Com as mulheres e minorias ganhando cada vez mais espaço na mídia e na política, o homem hétero padrão que antes era quase unanimidade no poder tende a se sentir ameaçado, como se alguém estivesse tomando um espaço que é dele, e isso causa um certo incômodo.

Conforme exemplifica Natasha, para quem topa com esse modelo de hétero padrão, que não está acostumado a lidar com a própria fragilidade, tudo o que é diferente assusta.

“Quem não lida com as próprias questões, dificilmente terá empatia com o outro. Quem aceita se reprimir para se encaixar em padrões, muitas vezes o faz como um pacto implícito para manter uma certa ordem social, um jogo de poder que naturaliza certos privilégios”, exemplifica.

Natasha diz que a sociedade está em processo de desconstrução de diversas formas de opressão e que as relações de poder são exercidas sobre os corpos e os modos de vida. “Isso atravessa questões raciais, de gênero, de classe social, mas, sobretudo, a sexualidade, que representa o aspecto indomável da subjetividade humana”, afirma.

Os rótulos pré-definidos

Cada vez mais vemos as pessoas com uma necessidade bem particular de estar em um grupo, ou de se assumir em um rótulo, mas também o de encaixar o próximo em um, como se cada indivíduo não pudesse pensar por si só.

Como dito na frase de Gustavo, a “lacrolândia” aparece como a grande inimiga do hétero top, onde qualquer um que se oponha e defenda certos direitos está simplesmente “lacrando”, assim como, por muitas vezes, há um certo exagero e qualquer comentário pode se tornar motivo para o tão falado “cancelamento”, em vez do diálogo. E isso acaba afastando cada vez mais as pessoas.

“O homem é um animal gregário, de alguma forma, está sempre em busca de uma comunidade, uma turma… Às vezes não se dá conta de que estamos todos juntos nessa”, diz a médica.

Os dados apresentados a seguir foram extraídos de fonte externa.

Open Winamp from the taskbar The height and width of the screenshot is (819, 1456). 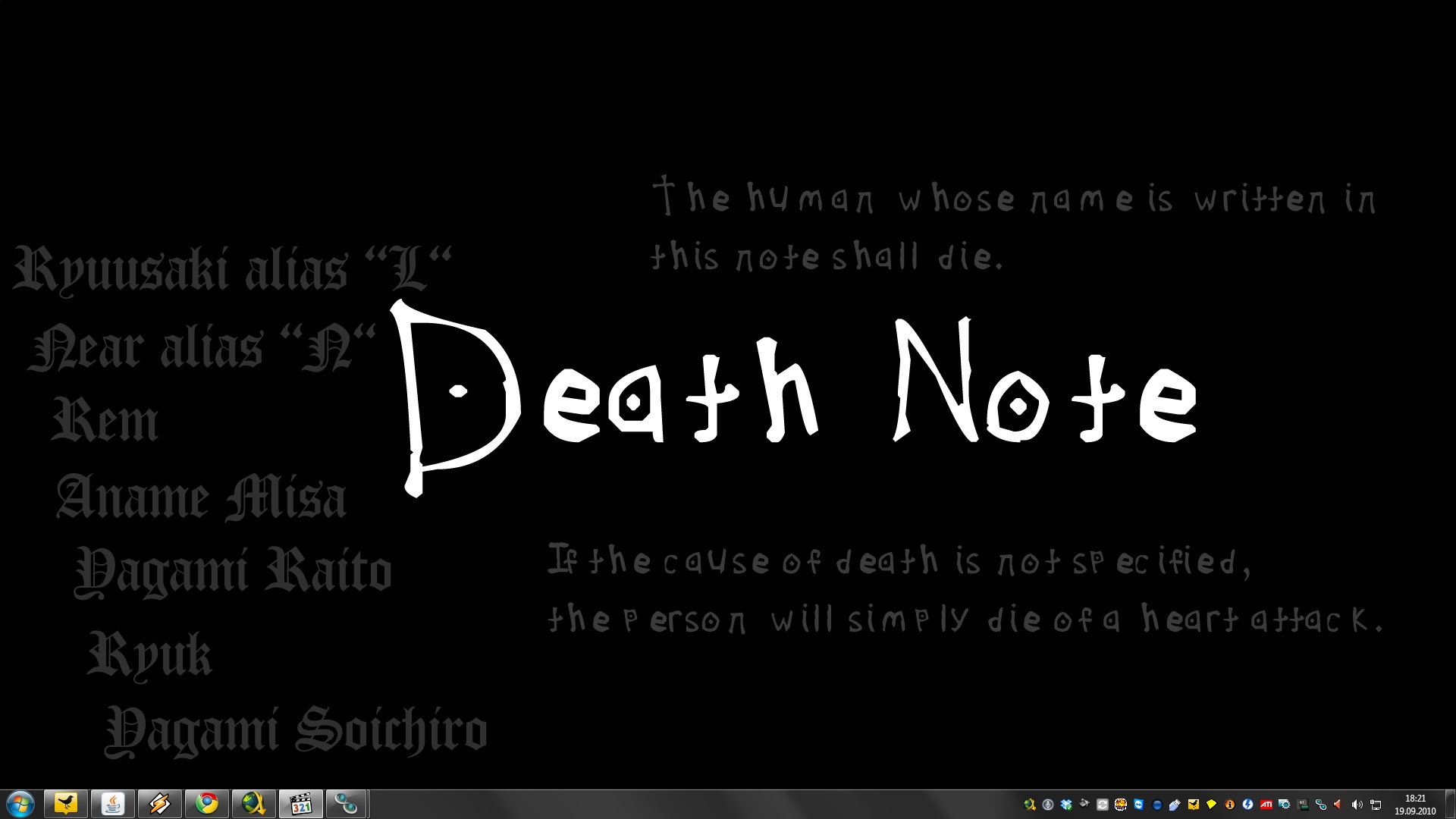coord(159,803)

Natasha afirma também que para a construção social é preciso alteridade, tolerância e convivência com a diferença.

“A diversidade é muito importante no âmbito coletivo. Tem uma série de mudanças na pós-modernidade que transformaram a nossa forma de se relacionar e que trouxeram muita polarização, mas especificamente, uma questão que preocupa é o efeito que o modelo atual das redes sociais tem na comunicação e no pensamento humano”, diz.

Para a psiquiatra, o algoritmo funciona como uma neurose que vai reforçando para o sujeito apenas o que ele já sabe, à medida que esconde tudo o que ele não está interessado em saber.

“Rapidamente, vão surgindo panelinhas que não fomentam trocas, pensamento crítico e esvaziam as possibilidades de diálogo. Como vou construir um diálogo a partir de um cancelamento? Isso é muito perigoso para os jovens, que ainda são imaturos e não dimensionam o alcance e a perenidade da exposição na internet”, alerta.

Para Natasha, houve uma dissolução entre a vida pública e a vida privada, mas não são a mesma coisa. A psiquiatra ainda mostra preocupação em relação às redes sociais, como o Twitter. “Vemos mais mobilização com falas casuais de participantes do BBB do que com declarações escandalosas de representantes públicos. É algo para pensarmos…”, conclui.

O estereótipo do estereótipo

Um vídeo publicado pelo canal Porta dos Fundos, no YouTube, reproduz de forma humorada o arquétipo de “hétero top”. A esquete, protagonizada pelo humorista Rafael Chalub, mais conhecido como Esse Menino, mostra de forma satírica os padrões de comportamento do hétero top em seu habitat.

Parte da piada diz que “o homem hétero é a única espécie no reino animal que faz questão de provar que é hétero”.